Il est peut être contradictoire de parler d'occident et de la tropicalisation de la démocratie. Car, la seule évocation de l'occident nous fait penser à priori à la diffusion de l'idéologie libérale. Seulement, dans leurs relations avec l'Afrique, les démocraties occidentales, considérées à tort ou à raison comme les défenseurs de la démocratie, ont très souvent fait passer leurs intérêts stratégiques avant la promotion des valeurs démocratiques. En effet, selon Fogue Tedom (2008 : 139) :

" Le débat autour de l'intérêt et de la nécessité de démocratiser le continent africain a souffert des enjeux géostratégiques des principales puissances occidentales engagées en Afrique. Dans ce débat, la résistance française ou encore le revirement américain lors de la tournée africaine de BILL CLINTON à Entebbe en Ouganda en mars 1998 ne peuvent se comprendre qu'à l'aune de ces enjeux. La démocratisation de l'Afrique implique une émancipation politique des africains et le développement de leur esprit de discernement. Dès lors, elle peut apparaitre dangereuse pour la réalisation de certains des objectifs géostratégiques de ces puissances ".

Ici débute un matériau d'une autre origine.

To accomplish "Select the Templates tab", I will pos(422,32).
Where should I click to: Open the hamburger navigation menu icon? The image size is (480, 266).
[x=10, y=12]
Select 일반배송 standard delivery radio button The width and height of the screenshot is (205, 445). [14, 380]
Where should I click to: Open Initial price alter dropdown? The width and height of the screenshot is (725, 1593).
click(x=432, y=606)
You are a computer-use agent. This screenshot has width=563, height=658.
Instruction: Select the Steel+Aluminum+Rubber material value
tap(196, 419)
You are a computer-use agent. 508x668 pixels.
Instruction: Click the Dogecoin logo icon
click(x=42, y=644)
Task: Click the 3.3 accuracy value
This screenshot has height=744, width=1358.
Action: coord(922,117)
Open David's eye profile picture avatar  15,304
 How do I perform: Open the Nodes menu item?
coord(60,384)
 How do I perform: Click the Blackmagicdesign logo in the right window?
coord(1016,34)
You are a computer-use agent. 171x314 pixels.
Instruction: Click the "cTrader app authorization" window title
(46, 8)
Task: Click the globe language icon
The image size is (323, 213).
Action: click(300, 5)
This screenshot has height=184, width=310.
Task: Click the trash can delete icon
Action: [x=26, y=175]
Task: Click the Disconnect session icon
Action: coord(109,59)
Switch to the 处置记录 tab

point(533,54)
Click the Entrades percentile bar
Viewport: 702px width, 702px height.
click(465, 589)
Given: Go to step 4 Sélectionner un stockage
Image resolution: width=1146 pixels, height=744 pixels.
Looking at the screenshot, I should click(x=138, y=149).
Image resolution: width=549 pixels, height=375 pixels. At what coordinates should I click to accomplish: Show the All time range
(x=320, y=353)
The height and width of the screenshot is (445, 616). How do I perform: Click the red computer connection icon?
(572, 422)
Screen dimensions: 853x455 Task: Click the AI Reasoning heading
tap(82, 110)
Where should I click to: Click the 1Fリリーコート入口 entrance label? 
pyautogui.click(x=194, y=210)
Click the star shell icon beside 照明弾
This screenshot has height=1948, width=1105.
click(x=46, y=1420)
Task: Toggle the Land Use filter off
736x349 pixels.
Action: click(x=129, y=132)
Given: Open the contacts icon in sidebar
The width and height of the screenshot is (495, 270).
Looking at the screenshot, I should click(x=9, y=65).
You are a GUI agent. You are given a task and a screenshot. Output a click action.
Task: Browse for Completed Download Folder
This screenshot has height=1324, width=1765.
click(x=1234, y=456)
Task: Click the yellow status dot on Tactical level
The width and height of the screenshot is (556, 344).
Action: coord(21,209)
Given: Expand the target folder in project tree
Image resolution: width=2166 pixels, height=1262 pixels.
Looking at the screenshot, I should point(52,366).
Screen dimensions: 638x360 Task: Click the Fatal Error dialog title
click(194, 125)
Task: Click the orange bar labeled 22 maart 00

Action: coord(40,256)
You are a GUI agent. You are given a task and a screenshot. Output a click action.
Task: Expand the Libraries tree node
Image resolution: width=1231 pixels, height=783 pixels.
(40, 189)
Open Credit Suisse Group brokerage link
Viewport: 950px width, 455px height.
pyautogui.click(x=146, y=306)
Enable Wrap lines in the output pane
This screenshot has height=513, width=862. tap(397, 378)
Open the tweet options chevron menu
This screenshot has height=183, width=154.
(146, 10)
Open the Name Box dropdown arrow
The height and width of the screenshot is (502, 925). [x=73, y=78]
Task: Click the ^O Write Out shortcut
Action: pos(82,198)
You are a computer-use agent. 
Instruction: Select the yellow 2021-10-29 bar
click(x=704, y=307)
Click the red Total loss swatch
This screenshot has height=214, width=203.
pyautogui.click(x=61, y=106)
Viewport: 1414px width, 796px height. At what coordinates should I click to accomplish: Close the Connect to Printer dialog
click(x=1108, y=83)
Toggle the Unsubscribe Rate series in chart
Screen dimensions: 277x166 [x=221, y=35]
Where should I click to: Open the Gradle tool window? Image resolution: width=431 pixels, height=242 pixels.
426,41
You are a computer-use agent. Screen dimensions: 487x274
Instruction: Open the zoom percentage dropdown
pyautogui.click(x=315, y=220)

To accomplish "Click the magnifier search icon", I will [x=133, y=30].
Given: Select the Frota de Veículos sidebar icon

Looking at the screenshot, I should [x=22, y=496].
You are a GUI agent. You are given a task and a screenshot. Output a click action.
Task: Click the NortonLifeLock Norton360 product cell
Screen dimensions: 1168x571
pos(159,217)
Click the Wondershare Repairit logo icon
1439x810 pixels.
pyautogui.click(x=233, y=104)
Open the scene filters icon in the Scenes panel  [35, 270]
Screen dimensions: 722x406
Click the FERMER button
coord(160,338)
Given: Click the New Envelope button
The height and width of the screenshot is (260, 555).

C'est donc dire que c'est dans le souci de défendre ou de promouvoir leurs intérêts stratégiques en Afrique que les démocraties occidentales (France et Etats-Unis en l'occurrence) ont soutenu l'idée d'une indigénisation de la démocratie en Afrique. Aussi, verrons-nous que le discours progressiste du président français François MITTERAND en 1990 à la Baule en France n'était en rien un coup fatal porté à l'autoritarisme en Afrique comme ont bien voulu nous le faire croire certains (A). Davantage, au regard de l'attitude américaine visant elle aussi à faire passer avant toute chose la défense de ses intérêts, les espoirs de l'opinion publique africaine vis-à-vis de l'offensive américaine50(*)ne risquent-ils pas d'être bafoués (B) ?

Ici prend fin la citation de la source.